#### Extracted records
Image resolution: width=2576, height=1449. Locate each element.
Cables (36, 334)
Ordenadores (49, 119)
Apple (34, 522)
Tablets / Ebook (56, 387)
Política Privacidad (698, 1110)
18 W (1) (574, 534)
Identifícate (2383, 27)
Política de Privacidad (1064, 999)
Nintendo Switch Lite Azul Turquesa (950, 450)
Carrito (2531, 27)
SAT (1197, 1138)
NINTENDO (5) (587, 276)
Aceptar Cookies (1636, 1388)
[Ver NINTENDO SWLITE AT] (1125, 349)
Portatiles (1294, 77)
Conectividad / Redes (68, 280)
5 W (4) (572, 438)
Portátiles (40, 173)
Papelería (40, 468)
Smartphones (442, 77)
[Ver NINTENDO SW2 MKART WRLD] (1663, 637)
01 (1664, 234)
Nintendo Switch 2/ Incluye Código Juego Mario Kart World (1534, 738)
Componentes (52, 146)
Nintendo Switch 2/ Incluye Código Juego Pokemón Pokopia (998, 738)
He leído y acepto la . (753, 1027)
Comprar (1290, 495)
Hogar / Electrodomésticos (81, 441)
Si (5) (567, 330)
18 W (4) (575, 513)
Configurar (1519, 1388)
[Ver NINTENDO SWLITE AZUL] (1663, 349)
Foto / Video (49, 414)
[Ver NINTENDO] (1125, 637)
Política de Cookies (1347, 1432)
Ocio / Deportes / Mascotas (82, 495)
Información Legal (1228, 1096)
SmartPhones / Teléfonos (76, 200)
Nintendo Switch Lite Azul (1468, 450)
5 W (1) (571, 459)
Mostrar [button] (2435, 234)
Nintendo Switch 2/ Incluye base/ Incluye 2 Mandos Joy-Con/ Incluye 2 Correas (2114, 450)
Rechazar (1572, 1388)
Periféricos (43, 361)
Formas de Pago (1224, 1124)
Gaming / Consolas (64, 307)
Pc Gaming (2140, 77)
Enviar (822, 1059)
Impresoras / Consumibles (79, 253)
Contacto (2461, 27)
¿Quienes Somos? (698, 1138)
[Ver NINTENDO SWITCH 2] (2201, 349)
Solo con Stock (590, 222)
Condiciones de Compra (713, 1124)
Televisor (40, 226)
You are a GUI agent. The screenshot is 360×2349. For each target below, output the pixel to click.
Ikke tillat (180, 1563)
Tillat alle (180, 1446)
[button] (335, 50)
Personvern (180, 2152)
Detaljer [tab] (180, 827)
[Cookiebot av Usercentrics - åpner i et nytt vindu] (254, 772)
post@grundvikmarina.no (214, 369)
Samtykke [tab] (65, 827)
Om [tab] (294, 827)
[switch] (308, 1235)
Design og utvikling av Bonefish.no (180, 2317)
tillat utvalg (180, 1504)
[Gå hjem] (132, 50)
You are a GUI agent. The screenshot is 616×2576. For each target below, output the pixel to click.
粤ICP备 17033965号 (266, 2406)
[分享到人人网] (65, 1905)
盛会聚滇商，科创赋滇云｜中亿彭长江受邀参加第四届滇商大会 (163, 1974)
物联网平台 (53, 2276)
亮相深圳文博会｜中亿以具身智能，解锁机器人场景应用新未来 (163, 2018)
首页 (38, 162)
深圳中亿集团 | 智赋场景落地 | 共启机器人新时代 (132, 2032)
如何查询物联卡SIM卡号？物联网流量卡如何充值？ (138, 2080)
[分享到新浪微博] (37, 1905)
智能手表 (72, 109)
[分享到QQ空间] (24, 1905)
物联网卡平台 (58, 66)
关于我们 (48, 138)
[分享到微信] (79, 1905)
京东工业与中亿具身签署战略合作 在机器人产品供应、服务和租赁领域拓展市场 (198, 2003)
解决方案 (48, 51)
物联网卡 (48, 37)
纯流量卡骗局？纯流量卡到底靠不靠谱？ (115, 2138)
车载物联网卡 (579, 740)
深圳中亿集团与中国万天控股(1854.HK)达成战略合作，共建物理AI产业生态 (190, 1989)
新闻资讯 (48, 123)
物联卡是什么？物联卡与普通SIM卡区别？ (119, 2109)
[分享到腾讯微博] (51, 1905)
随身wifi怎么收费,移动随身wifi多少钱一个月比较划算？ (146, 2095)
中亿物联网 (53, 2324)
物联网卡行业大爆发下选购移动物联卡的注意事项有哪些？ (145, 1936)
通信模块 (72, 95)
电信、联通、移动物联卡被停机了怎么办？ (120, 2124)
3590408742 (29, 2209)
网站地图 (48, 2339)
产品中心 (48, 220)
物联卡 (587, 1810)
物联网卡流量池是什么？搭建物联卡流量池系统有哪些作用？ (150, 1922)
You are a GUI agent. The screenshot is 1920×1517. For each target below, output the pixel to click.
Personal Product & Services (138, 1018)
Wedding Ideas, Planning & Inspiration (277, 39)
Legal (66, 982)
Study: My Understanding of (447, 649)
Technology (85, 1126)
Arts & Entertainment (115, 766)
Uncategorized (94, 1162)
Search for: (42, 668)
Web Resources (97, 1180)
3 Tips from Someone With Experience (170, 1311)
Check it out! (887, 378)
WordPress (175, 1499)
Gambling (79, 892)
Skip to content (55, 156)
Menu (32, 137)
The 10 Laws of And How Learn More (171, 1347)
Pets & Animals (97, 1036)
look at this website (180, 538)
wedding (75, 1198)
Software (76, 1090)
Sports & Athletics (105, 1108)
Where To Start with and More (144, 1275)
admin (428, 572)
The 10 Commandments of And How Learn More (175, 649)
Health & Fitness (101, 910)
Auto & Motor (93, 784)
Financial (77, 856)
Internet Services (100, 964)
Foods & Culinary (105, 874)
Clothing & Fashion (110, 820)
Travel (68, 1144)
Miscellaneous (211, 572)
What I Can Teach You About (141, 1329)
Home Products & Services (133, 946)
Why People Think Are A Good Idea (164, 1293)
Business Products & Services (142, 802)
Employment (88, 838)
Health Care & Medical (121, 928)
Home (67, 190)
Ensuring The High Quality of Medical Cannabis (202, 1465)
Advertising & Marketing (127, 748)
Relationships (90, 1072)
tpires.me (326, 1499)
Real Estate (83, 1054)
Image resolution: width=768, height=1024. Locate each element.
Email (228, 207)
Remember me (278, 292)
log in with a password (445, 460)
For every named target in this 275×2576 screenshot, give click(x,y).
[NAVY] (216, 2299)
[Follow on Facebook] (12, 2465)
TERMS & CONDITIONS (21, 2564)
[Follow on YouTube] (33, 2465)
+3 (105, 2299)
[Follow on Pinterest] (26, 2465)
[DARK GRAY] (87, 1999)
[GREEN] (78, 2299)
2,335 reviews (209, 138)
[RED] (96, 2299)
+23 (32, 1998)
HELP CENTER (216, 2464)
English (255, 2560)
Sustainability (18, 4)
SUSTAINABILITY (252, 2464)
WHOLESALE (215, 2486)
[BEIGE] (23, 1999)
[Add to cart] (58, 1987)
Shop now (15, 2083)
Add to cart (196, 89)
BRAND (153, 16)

#### Exercise
Make a faithful copy of every record above.

#### Task response
Image resolution: width=2576, height=1449. Locate each element.
Cables (36, 334)
Ordenadores (49, 119)
Apple (34, 522)
Tablets / Ebook (56, 387)
Política Privacidad (698, 1110)
18 W (1) (574, 534)
Identifícate (2383, 27)
Política de Privacidad (1064, 999)
Nintendo Switch Lite Azul Turquesa (950, 450)
Carrito (2531, 27)
SAT (1197, 1138)
NINTENDO (5) (587, 276)
Aceptar Cookies (1636, 1388)
[Ver NINTENDO SWLITE AT] (1125, 349)
Portatiles (1294, 77)
Conectividad / Redes (68, 280)
5 W (4) (572, 438)
Portátiles (40, 173)
Papelería (40, 468)
Smartphones (442, 77)
[Ver NINTENDO SW2 MKART WRLD] (1663, 637)
01 (1664, 234)
Nintendo Switch 2/ Incluye Código Juego Mario Kart World (1534, 738)
Componentes (52, 146)
Nintendo Switch 2/ Incluye Código Juego Pokemón Pokopia (998, 738)
He leído y acepto la . (753, 1027)
Comprar (1290, 495)
Hogar / Electrodomésticos (81, 441)
Si (5) (567, 330)
18 W (4) (575, 513)
Configurar (1519, 1388)
[Ver NINTENDO SWLITE AZUL] (1663, 349)
Foto / Video (49, 414)
[Ver NINTENDO] (1125, 637)
Política de Cookies (1347, 1432)
Ocio / Deportes / Mascotas (82, 495)
Información Legal (1228, 1096)
SmartPhones / Teléfonos (76, 200)
Nintendo Switch Lite Azul (1468, 450)
5 W (1) (571, 459)
Mostrar [button] (2435, 234)
Nintendo Switch 2/ Incluye base/ Incluye 2 Mandos Joy-Con/ Incluye 2 Correas (2114, 450)
Rechazar (1572, 1388)
Periféricos (43, 361)
Formas de Pago (1224, 1124)
Gaming / Consolas (64, 307)
Pc Gaming (2140, 77)
Enviar (822, 1059)
Impresoras / Consumibles (79, 253)
Contacto (2461, 27)
¿Quienes Somos? (698, 1138)
[Ver NINTENDO SWITCH 2] (2201, 349)
Solo con Stock (590, 222)
Condiciones de Compra (713, 1124)
Televisor (40, 226)
You are a GUI agent. The screenshot is 360×2349. For each target below, output the pixel to click.
Ikke tillat (180, 1563)
Tillat alle (180, 1446)
[button] (335, 50)
Personvern (180, 2152)
Detaljer [tab] (180, 827)
[Cookiebot av Usercentrics - åpner i et nytt vindu] (254, 772)
post@grundvikmarina.no (214, 369)
Samtykke [tab] (65, 827)
Om [tab] (294, 827)
[switch] (308, 1235)
Design og utvikling av Bonefish.no (180, 2317)
tillat utvalg (180, 1504)
[Gå hjem] (132, 50)
You are a GUI agent. The screenshot is 616×2576. For each target below, output the pixel to click.
粤ICP备 17033965号 (266, 2406)
[分享到人人网] (65, 1905)
盛会聚滇商，科创赋滇云｜中亿彭长江受邀参加第四届滇商大会 (163, 1974)
物联网平台 (53, 2276)
亮相深圳文博会｜中亿以具身智能，解锁机器人场景应用新未来 (163, 2018)
首页 (38, 162)
深圳中亿集团 | 智赋场景落地 | 共启机器人新时代 (132, 2032)
如何查询物联卡SIM卡号？物联网流量卡如何充值？ (138, 2080)
[分享到新浪微博] (37, 1905)
智能手表 (72, 109)
[分享到QQ空间] (24, 1905)
物联网卡平台 (58, 66)
关于我们 (48, 138)
[分享到微信] (79, 1905)
京东工业与中亿具身签署战略合作 在机器人产品供应、服务和租赁领域拓展市场 (198, 2003)
解决方案 (48, 51)
物联网卡 (48, 37)
纯流量卡骗局？纯流量卡到底靠不靠谱？ (115, 2138)
车载物联网卡 (579, 740)
深圳中亿集团与中国万天控股(1854.HK)达成战略合作，共建物理AI产业生态 (190, 1989)
新闻资讯 (48, 123)
物联卡是什么？物联卡与普通SIM卡区别？ (119, 2109)
[分享到腾讯微博] (51, 1905)
随身wifi怎么收费,移动随身wifi多少钱一个月比较划算？ (146, 2095)
中亿物联网 (53, 2324)
物联网卡行业大爆发下选购移动物联卡的注意事项有哪些？ (145, 1936)
通信模块 (72, 95)
电信、联通、移动物联卡被停机了怎么办？ (120, 2124)
3590408742 (29, 2209)
网站地图 (48, 2339)
产品中心 (48, 220)
物联卡 (587, 1810)
物联网卡流量池是什么？搭建物联卡流量池系统有哪些作用？ (150, 1922)
You are a GUI agent. The screenshot is 1920×1517. For each target below, output the pixel to click.
Personal Product & Services (138, 1018)
Wedding Ideas, Planning & Inspiration (277, 39)
Legal (66, 982)
Study: My Understanding of (447, 649)
Technology (85, 1126)
Arts & Entertainment (115, 766)
Uncategorized (94, 1162)
Search for: (42, 668)
Web Resources (97, 1180)
3 Tips from Someone With Experience (170, 1311)
Check it out! (887, 378)
WordPress (175, 1499)
Gambling (79, 892)
Skip to content (55, 156)
Menu (32, 137)
The 10 Laws of And How Learn More (171, 1347)
Pets & Animals (97, 1036)
look at this website (180, 538)
wedding (75, 1198)
Software (76, 1090)
Sports & Athletics (105, 1108)
Where To Start with and More (144, 1275)
admin (428, 572)
The 10 Commandments of And How Learn More (175, 649)
Health & Fitness (101, 910)
Auto & Motor (93, 784)
Financial (77, 856)
Internet Services (100, 964)
Foods & Culinary (105, 874)
Clothing & Fashion (110, 820)
Travel (68, 1144)
Miscellaneous (211, 572)
What I Can Teach You About (141, 1329)
Home Products & Services (133, 946)
Why People Think Are A Good Idea (164, 1293)
Business Products & Services (142, 802)
Employment (88, 838)
Health Care & Medical (121, 928)
Home (67, 190)
Ensuring The High Quality of Medical Cannabis (202, 1465)
Advertising & Marketing (127, 748)
Relationships (90, 1072)
tpires.me (326, 1499)
Real Estate (83, 1054)
Image resolution: width=768, height=1024. Locate each element.
Email (228, 207)
Remember me (278, 292)
log in with a password (445, 460)
For every named target in this 275×2576 screenshot, give click(x,y).
[NAVY] (216, 2299)
[Follow on Facebook] (12, 2465)
TERMS & CONDITIONS (21, 2564)
[Follow on YouTube] (33, 2465)
+3 (105, 2299)
[Follow on Pinterest] (26, 2465)
[DARK GRAY] (87, 1999)
[GREEN] (78, 2299)
2,335 reviews (209, 138)
[RED] (96, 2299)
+23 (32, 1998)
HELP CENTER (216, 2464)
English (255, 2560)
Sustainability (18, 4)
SUSTAINABILITY (252, 2464)
WHOLESALE (215, 2486)
[BEIGE] (23, 1999)
[Add to cart] (58, 1987)
Shop now (15, 2083)
Add to cart (196, 89)
BRAND (153, 16)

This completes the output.